Penelitian oleh Lembaga Studi Budaya Lokal NTT (2021) menunjukkan 74 persen responden remaja di Manggarai Timur merasa lebih tenang dan dihargai ketika ikut kegiatan adat di kampung mereka.
Seorang responden mengatakan, “Kalau ikut danding atau tandak, hati saya lebih senang. Tidak ada yang marah atau membentak. Semua orang tersenyum dan saling bantu.”
Dalam laporan Kompas (20 Februari 2023), tokoh adat dari Borong, Alfonsus Dahu, menyebut “kegiatan adat bisa jadi tempat anak-anak belajar menghargai diri sendiri dan orang lain. Kalau mereka ikut adat sejak kecil, mereka tahu ke mana harus kembali saat punya masalah.”
Ini menunjukkan bahwa adat bukan hanya soal masa lalu, tapi juga jadi penopang kehidupan sosial saat ini.
Selain itu, Program Rumah Adat Ramah Anak yang dijalankan Dinas Pemberdayaan Perempuan dan Perlindungan Anak Kabupaten Manggarai Timur sejak 2022 juga menjadikan rumah adat sebagai tempat berkumpul anak-anak untuk belajar cerita rakyat, bermain alat musik tradisional, dan berbagi cerita dengan orang tua atau tetua adat.

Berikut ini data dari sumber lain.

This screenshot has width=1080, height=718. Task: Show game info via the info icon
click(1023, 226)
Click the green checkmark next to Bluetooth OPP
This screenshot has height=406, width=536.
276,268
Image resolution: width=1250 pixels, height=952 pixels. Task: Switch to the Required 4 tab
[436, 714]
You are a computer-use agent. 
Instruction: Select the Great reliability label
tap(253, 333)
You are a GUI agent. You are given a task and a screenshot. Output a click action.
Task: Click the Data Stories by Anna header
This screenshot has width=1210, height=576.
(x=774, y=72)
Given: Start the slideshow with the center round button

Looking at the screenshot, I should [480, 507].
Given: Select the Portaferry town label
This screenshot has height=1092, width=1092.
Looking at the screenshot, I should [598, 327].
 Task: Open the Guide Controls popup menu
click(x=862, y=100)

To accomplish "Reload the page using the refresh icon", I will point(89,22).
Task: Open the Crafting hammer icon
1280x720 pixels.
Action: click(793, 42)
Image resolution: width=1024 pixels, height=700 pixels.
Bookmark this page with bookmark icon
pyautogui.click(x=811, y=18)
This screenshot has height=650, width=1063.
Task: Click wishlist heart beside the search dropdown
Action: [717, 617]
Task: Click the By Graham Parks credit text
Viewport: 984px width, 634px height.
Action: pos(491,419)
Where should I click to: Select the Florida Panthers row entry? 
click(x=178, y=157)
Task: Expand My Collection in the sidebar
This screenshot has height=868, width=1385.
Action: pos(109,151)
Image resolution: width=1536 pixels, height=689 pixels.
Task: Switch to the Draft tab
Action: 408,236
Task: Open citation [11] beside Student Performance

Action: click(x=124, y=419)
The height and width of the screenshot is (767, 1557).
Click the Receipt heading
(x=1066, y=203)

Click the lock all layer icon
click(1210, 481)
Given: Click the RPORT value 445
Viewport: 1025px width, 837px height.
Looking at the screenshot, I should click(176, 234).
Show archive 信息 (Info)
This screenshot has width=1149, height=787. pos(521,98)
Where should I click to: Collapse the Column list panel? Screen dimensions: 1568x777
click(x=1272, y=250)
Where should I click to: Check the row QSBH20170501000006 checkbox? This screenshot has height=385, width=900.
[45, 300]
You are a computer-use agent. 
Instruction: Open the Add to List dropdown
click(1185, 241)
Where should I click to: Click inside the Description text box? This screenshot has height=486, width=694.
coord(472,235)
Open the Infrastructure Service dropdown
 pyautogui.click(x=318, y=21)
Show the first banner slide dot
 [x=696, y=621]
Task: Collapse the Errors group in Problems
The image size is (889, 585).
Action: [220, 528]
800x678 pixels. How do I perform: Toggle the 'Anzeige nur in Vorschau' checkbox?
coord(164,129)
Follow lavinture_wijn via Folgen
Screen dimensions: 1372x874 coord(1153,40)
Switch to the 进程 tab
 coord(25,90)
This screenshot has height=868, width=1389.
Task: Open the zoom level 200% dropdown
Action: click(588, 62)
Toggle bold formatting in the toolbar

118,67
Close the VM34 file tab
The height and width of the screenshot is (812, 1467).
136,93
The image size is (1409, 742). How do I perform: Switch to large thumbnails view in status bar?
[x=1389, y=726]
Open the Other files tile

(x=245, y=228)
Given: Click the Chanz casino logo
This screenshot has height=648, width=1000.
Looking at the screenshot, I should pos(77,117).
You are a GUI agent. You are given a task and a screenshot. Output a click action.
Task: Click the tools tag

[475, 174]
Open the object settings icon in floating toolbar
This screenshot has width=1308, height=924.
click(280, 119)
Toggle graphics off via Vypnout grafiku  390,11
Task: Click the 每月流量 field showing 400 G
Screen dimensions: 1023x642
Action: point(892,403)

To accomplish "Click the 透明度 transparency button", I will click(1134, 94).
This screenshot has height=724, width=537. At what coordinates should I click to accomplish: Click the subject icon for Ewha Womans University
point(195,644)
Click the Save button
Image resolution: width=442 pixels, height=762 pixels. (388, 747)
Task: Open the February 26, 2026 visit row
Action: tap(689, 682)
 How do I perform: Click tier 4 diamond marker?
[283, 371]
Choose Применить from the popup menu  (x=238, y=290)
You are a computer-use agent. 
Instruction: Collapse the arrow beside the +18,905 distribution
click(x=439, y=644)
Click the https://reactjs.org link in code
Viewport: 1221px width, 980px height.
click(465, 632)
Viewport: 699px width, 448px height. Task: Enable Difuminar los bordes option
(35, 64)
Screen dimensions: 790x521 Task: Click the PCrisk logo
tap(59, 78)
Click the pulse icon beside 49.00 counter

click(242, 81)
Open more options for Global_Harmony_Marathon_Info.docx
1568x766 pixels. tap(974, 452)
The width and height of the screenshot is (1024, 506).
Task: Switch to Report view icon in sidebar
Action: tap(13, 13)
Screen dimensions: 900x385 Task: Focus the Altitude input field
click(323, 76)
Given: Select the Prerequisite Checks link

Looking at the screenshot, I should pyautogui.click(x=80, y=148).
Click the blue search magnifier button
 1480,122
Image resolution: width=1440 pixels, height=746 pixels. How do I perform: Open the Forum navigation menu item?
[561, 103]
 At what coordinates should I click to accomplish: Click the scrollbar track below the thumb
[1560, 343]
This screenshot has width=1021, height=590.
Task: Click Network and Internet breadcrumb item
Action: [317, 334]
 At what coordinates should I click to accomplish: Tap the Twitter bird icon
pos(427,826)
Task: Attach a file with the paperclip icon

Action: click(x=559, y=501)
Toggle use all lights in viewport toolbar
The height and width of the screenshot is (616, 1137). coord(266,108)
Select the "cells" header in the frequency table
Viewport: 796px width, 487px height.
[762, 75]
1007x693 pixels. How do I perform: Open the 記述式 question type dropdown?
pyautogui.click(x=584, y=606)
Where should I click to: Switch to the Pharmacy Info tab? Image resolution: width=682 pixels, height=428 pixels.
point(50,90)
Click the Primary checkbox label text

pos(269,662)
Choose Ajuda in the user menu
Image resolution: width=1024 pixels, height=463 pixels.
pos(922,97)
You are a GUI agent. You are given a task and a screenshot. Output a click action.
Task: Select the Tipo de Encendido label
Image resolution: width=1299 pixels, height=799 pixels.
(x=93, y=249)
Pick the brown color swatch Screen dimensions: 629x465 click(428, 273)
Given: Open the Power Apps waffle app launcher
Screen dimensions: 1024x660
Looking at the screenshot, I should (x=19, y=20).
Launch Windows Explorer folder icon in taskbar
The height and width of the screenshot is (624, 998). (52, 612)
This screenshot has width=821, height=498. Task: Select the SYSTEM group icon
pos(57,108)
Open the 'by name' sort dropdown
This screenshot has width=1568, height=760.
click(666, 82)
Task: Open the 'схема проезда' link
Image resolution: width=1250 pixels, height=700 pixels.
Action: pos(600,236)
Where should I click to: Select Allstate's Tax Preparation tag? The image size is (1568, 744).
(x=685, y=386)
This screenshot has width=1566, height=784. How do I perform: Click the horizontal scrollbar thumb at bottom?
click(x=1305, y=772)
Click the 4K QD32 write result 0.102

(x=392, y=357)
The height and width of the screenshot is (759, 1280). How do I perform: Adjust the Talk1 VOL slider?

Program ini diakui membantu menurunkan kecenderungan anak-anak untuk menyendiri dan meningkatkan rasa percaya diri mereka di sekolah.
Teater Sebagai Cara Menyembuhkan
Teater bukan hanya soal tampil di depan penonton. Ia adalah proses—menulis, melatih, merasakan, dan memahami.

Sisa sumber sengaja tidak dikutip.